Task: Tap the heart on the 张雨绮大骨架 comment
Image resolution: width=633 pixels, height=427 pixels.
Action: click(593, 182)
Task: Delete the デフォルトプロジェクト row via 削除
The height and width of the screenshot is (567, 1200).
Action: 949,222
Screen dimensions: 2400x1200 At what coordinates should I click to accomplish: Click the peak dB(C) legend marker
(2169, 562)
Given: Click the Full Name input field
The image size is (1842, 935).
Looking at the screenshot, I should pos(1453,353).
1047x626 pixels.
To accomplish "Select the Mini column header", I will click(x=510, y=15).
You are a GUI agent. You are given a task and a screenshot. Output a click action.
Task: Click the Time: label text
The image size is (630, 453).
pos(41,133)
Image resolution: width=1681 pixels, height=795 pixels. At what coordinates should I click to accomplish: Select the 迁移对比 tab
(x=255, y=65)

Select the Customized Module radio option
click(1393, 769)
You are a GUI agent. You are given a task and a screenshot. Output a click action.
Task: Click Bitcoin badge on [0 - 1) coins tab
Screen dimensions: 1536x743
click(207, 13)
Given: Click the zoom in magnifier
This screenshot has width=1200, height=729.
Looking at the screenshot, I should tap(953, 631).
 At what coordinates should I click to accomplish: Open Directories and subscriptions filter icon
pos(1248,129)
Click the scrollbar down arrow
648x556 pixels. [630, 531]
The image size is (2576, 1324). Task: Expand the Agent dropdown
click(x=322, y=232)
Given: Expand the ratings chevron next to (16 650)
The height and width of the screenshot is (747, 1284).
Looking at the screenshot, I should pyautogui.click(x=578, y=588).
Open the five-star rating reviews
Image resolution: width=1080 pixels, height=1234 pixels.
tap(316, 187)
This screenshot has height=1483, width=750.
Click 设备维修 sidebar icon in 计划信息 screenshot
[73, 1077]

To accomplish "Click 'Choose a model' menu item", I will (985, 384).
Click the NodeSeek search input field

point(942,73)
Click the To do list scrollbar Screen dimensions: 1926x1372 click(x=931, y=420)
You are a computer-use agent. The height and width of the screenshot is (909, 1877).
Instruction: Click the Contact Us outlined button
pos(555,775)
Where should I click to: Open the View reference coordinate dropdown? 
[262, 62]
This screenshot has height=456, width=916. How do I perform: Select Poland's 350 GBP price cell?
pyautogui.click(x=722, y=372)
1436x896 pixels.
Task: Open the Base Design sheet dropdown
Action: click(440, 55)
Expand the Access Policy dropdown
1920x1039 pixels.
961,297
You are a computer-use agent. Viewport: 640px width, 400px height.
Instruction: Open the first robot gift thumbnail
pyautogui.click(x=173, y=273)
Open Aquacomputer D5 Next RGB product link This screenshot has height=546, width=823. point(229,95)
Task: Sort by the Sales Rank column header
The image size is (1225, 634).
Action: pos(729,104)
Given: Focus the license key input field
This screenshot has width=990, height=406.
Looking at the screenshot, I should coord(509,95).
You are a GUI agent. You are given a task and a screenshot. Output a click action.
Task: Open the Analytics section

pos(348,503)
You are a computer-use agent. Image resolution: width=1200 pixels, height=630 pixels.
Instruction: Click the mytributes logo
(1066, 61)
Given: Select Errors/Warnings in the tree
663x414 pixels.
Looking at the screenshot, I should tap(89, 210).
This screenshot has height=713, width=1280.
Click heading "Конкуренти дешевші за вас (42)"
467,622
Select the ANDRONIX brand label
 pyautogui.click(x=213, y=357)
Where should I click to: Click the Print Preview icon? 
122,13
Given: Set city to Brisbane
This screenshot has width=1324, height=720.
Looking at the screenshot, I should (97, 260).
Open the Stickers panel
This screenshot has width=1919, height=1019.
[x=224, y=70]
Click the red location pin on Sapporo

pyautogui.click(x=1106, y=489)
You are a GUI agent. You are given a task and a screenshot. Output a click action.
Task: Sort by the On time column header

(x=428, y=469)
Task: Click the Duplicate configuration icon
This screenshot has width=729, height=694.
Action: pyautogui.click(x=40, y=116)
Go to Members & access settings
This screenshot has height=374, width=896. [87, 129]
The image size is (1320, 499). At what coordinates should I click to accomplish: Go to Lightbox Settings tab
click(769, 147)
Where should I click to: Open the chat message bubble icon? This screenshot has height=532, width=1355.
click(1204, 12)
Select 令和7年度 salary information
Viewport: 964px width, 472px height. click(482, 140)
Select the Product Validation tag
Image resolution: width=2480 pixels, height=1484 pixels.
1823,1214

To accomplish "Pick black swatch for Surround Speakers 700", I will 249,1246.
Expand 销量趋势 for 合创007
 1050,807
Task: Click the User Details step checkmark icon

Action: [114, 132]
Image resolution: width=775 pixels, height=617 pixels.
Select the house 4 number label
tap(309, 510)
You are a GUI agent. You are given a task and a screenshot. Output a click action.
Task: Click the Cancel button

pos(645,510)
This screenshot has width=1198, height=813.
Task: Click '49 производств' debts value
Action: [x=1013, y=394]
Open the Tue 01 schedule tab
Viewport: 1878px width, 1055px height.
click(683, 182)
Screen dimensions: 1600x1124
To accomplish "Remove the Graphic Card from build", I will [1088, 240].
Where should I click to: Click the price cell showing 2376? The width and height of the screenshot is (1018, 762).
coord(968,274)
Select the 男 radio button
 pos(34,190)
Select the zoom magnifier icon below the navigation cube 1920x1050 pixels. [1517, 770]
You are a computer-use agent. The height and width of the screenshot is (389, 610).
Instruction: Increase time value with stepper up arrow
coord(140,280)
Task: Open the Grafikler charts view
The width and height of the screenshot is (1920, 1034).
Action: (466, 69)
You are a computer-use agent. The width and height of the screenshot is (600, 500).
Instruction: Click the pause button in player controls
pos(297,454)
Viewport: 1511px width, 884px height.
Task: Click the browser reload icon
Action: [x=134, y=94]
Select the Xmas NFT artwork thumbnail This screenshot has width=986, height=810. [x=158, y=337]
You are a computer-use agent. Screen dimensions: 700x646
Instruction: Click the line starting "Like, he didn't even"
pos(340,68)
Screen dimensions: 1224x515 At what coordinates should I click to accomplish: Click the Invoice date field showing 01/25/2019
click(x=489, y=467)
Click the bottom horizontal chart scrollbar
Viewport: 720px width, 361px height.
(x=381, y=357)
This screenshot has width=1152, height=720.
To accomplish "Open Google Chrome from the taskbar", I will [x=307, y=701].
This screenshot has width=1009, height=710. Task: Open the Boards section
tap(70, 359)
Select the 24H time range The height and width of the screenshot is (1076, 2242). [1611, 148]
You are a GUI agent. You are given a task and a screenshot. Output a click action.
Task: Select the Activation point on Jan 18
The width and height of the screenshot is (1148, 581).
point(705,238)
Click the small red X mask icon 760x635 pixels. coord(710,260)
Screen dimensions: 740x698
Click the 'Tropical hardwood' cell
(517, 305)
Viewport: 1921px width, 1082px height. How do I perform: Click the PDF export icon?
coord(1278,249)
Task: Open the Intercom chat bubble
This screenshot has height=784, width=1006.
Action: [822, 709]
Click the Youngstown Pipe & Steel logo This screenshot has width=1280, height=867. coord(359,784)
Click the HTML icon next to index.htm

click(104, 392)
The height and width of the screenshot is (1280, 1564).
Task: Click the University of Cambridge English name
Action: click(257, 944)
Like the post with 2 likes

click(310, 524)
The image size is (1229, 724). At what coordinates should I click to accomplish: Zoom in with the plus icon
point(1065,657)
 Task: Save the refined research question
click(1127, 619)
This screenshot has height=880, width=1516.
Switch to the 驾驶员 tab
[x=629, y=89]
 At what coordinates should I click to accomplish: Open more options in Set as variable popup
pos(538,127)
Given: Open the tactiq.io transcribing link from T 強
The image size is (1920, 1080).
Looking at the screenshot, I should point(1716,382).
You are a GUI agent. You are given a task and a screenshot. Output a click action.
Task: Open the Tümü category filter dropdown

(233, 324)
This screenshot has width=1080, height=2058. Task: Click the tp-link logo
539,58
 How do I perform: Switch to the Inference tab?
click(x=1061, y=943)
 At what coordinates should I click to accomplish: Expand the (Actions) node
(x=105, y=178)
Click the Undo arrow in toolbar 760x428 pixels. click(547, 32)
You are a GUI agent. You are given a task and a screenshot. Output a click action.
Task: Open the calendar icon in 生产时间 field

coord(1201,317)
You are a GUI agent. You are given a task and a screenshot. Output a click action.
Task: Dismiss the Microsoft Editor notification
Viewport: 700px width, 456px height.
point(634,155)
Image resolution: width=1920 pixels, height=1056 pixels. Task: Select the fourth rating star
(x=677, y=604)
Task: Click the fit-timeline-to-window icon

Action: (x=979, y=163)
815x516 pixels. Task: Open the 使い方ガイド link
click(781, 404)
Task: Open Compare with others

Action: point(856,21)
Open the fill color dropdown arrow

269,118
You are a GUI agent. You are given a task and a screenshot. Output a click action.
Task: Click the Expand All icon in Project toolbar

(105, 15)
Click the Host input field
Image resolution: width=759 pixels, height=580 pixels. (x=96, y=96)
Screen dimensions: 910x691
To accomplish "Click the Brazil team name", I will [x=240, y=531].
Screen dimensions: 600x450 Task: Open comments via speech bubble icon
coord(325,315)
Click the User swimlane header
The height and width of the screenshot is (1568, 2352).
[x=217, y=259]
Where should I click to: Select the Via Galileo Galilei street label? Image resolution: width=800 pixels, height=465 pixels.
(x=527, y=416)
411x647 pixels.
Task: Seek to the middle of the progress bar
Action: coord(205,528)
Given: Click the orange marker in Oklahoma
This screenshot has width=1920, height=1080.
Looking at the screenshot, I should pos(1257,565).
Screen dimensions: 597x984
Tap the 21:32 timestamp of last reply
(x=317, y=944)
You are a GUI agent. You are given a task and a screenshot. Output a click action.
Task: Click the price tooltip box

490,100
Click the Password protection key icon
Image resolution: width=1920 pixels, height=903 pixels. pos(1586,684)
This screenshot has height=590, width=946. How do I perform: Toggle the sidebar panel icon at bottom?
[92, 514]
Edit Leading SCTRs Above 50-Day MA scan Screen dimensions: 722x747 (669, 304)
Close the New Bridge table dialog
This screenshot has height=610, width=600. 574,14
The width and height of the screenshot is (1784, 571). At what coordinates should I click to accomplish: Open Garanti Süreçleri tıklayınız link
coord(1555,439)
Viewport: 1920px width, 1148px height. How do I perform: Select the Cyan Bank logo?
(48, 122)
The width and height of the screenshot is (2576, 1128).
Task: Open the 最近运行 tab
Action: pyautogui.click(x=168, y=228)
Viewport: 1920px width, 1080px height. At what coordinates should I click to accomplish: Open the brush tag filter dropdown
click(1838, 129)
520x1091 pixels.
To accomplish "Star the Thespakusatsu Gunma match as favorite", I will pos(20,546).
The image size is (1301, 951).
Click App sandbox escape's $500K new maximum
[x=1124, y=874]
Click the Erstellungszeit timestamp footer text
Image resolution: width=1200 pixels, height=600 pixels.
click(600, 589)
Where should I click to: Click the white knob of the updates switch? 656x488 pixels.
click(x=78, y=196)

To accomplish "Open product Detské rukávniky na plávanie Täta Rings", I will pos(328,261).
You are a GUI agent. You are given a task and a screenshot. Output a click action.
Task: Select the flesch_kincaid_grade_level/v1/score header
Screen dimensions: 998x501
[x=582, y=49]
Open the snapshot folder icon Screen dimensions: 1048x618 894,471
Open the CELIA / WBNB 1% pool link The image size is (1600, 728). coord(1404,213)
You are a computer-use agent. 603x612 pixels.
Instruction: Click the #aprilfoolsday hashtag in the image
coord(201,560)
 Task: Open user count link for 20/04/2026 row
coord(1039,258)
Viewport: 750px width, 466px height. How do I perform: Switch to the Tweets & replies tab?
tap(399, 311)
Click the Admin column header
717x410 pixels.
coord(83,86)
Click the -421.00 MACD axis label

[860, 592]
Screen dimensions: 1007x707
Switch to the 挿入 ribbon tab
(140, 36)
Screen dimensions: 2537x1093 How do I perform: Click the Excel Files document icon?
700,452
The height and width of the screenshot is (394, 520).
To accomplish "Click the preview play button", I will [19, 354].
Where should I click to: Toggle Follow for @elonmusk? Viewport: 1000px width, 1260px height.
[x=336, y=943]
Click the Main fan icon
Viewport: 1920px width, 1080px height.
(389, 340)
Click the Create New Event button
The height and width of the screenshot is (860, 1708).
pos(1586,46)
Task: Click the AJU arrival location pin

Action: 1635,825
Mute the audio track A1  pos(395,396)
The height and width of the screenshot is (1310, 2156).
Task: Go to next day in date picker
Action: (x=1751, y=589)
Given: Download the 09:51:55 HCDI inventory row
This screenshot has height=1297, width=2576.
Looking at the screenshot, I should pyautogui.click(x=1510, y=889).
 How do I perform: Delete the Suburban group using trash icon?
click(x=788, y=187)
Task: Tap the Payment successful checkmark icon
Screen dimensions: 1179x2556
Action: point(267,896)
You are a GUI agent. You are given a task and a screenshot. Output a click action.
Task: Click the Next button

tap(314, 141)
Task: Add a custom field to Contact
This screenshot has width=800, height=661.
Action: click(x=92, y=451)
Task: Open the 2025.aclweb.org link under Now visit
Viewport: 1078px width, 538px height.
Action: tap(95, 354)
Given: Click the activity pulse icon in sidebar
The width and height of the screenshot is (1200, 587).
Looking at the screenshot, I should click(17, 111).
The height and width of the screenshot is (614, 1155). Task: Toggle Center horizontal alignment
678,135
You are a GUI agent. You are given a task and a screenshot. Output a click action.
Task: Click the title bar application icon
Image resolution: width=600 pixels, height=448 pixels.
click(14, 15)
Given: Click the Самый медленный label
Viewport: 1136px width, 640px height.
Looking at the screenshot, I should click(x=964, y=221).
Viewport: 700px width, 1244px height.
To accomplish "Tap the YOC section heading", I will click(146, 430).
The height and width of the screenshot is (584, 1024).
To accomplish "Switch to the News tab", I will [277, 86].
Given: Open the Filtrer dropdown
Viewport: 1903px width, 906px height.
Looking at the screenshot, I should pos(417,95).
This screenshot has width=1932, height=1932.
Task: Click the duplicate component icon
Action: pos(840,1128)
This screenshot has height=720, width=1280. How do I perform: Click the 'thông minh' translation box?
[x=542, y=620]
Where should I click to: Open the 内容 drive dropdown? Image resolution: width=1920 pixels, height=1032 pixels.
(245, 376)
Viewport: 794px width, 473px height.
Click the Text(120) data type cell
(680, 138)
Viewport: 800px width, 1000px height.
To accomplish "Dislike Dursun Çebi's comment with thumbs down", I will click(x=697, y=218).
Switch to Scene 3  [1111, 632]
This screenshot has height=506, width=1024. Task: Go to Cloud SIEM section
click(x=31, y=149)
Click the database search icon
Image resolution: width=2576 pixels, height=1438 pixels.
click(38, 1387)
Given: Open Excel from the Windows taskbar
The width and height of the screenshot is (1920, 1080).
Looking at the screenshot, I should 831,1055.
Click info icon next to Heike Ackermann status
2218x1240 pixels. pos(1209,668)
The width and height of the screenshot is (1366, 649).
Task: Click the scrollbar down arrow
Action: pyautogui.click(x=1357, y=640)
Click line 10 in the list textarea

════════

Written request » Reproduce the records verbatim, starting with the line that contains "Task: Add a custom field to Contact" and going on through the line that contains "Action: pos(840,1128)".

In response »
Task: Add a custom field to Contact
This screenshot has width=800, height=661.
Action: click(x=92, y=451)
Task: Open the 2025.aclweb.org link under Now visit
Viewport: 1078px width, 538px height.
Action: tap(95, 354)
Given: Click the activity pulse icon in sidebar
The width and height of the screenshot is (1200, 587).
Looking at the screenshot, I should click(17, 111).
The height and width of the screenshot is (614, 1155). Task: Toggle Center horizontal alignment
678,135
You are a GUI agent. You are given a task and a screenshot. Output a click action.
Task: Click the title bar application icon
Image resolution: width=600 pixels, height=448 pixels.
click(14, 15)
Given: Click the Самый медленный label
Viewport: 1136px width, 640px height.
Looking at the screenshot, I should click(x=964, y=221).
Viewport: 700px width, 1244px height.
To accomplish "Tap the YOC section heading", I will click(146, 430).
The height and width of the screenshot is (584, 1024).
To accomplish "Switch to the News tab", I will [277, 86].
Given: Open the Filtrer dropdown
Viewport: 1903px width, 906px height.
Looking at the screenshot, I should pos(417,95).
This screenshot has width=1932, height=1932.
Task: Click the duplicate component icon
Action: pos(840,1128)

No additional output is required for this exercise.